There’s also a generational aspect here. I started my career in the 2000 tech boom and bust. I’ve seen a lot of up-and-down cycles in the industry. I’ve seen lots of management styles and organizational cultures. People that had formative years during peak social media and/or COVID often have a different kind of socialization and this affects their default expectations. I won’t attach normative judgments without research, but there are significant differences.
When I think of the most impressive collaborations I’ve participated in with amazing results, relatively few of them involve tech organizations.
Building a scalable culture over various company sizes feels hard in the sense that generalizing prescriptive advice is tricky. A two person start up is cake because you only have to manage one internal relationship (a pair). People know great culture when they see it, but that is nothing like growing it.
just sent you a note Carter . . . this is something close to my heart :-)
> Without an existing relationship, it feels like an attack, and your natural human response is to dismiss or deflect the attack. Or worse, to get defensive. Attacks trigger our most primal instincts: fight or flight.

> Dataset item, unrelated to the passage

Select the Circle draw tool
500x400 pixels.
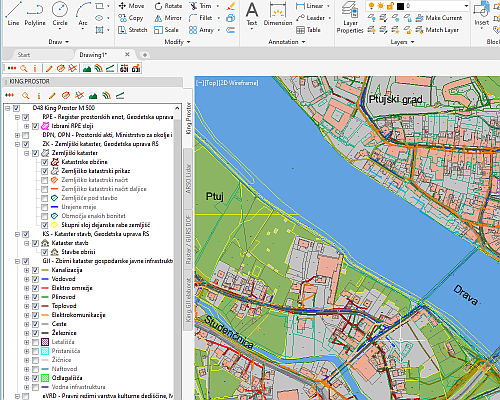pos(60,14)
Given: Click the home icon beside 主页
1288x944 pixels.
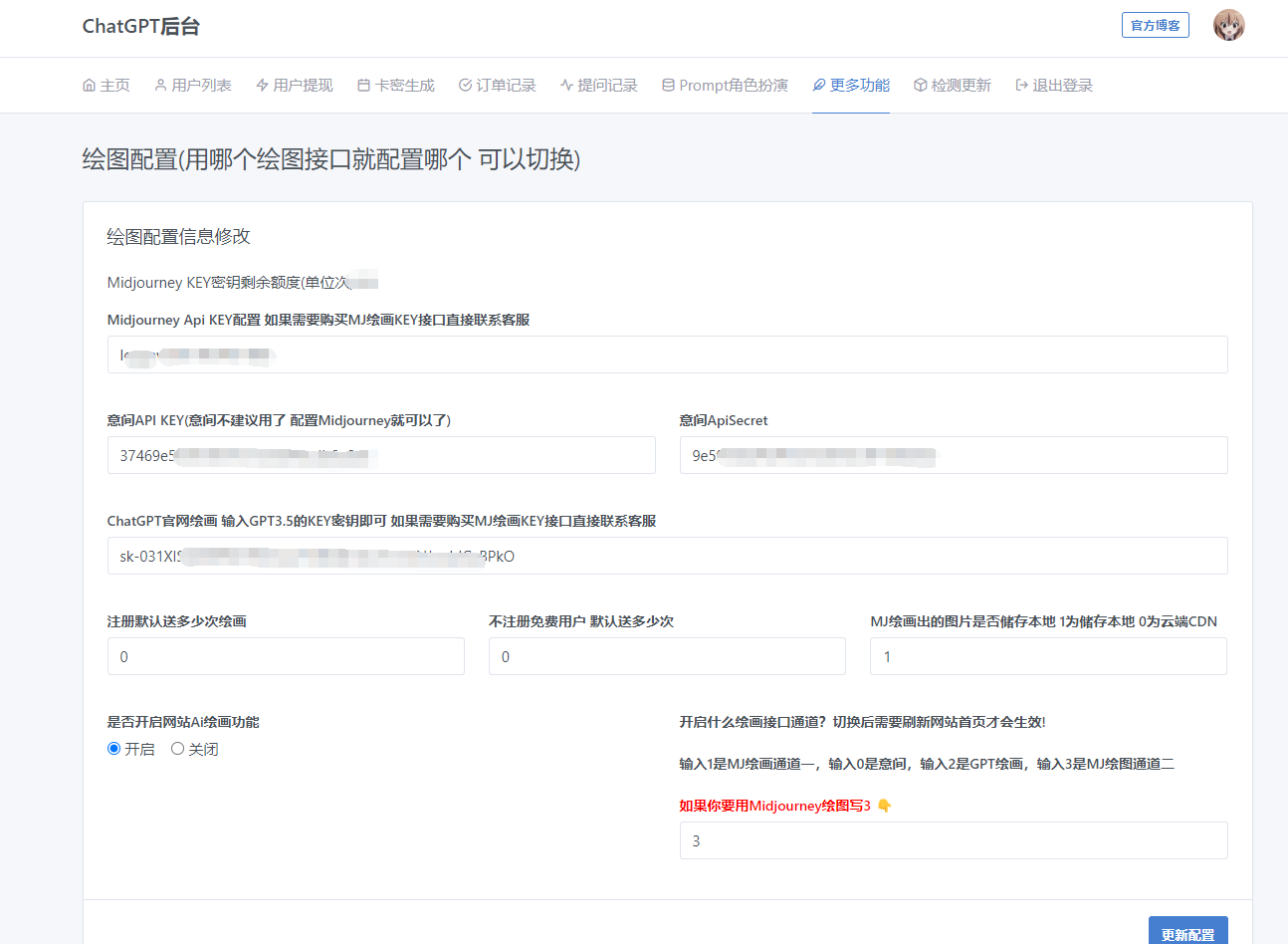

It is really important to recognize that it is the perception of an attack that triggers certain responses. For a counter example, watch how puppies play. It can very rough at some level but at another the intent is clearly benign.
There are ways to shape and modify perceptions! Culture. Norms. Timing. Technology. Inclusion and exclusion criteria. Information architecture.
Never assume that the technology or protocols you use have been designed for your core values. Often you have to redesign it for your purposes. Please do.
Feedback *can* scale if one carefully defines protocols to suit particular goals. We are not helpless even if it seems we are hapless. Leaders and designers (often social scientists) must step up and show better ways.
Computer scientists and software engineers must show curiosity and intellectual humility here. Better to draw broadly from other fields: social work, negotiation, psychology, anthropology, public policy, and more.